According to Deloitte, Australians keep their old phones for rainy days or a quick temporary fix, not realizing they are sitting on millions of dollars worth of technology. Nearly 50% of those surveyed admitted to tucking away their old phones in a drawer, confirming that storage place isn’t only a nifty metaphor for blog posts about mobile trade-in programs.
Aside from the 48% that kept their phones, 27% of Australians gave them away, 15% recycled them, 8% sold them and 2% lost them. U.S. consumers similarly view old smartphones as possessions, keeping them close to home instead of using them to their financial advantage. A survey of U.S. mobile phone owners found that nearly 60% of them don’t seek money for their devices, with 37% of them keeping them as spares.
Deloitte surveys of other countries showed some nations are catching on to the advantages of mobile trade-ins. Singapore wins for "best at selling their old models", with 26% using a mobile trade-in program. The U.K. was second (21%), followed by Japan (20%), Germany (16%) and Canada (13%).
Our research bears this out: Based on information from more than 36 million transactions, HYLA Mobile calculates that on average, less than 20% of consumers opt to sell their phones at the store where they buy a new one. What happens to the other 80% that are traded-in? Some are sold online at sites like eBay. Others are given away to friends or children, but most end up in those sock drawers, losing value until they’re not worth anything.

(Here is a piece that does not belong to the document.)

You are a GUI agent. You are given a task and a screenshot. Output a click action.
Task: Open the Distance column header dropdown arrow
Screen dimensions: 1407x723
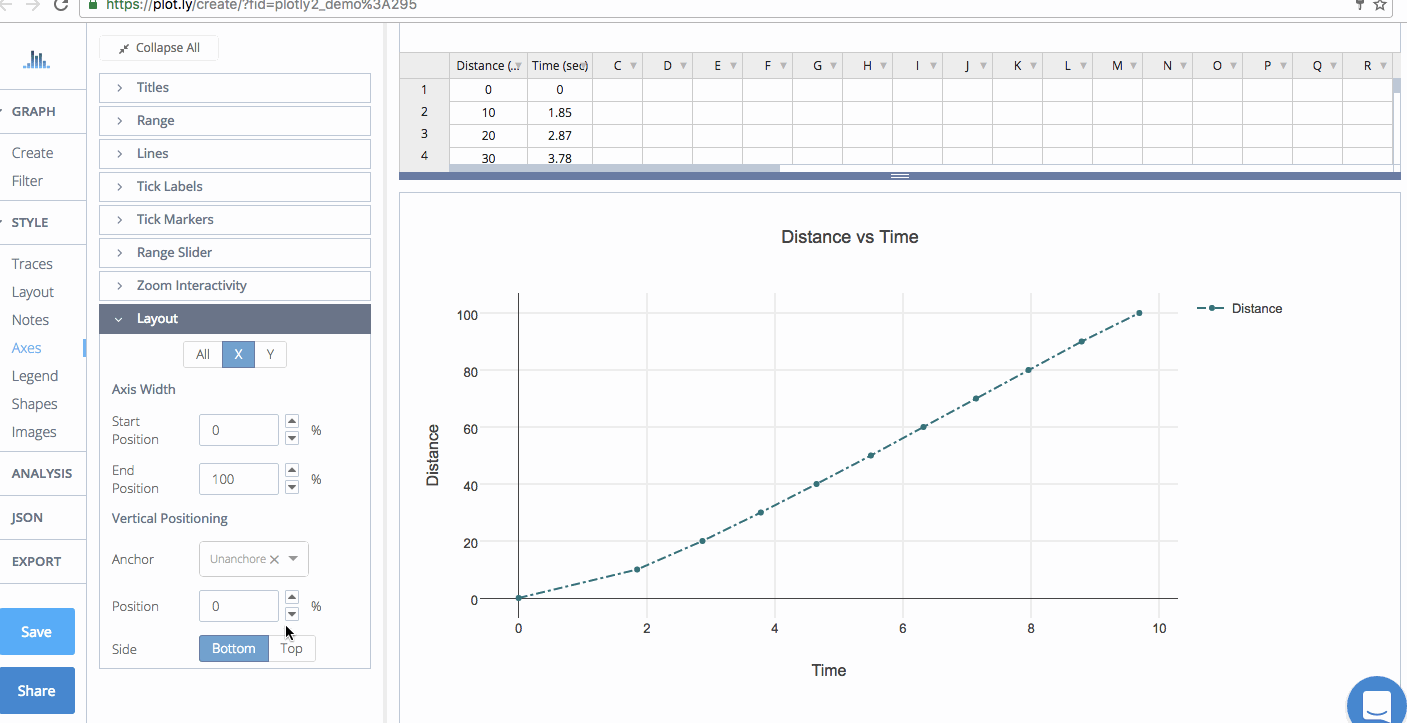click(x=517, y=66)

As we’ve previously detailed in this blog space, retailers can accelerate the trade-in market by making the process easier and enticing. By reaching consumers on their level – using HYLA technology, for instance, to accurately assess the value of their old phones – retailers can put more money into their customers’ pockets and their store coffers with efficiently run trade-in programs.
And as we’ve also mentioned before, HYLA Mobile distributes used mobile devices to the developing world. By selling old phones, consumers are giving people access to digital products they couldn't otherwise afford.
As we, Deloitte and others continue to watch the emerging trade-in market, hopefully all the benefits of selling used phones will motivate more and more consumers and start to turn those statistics around.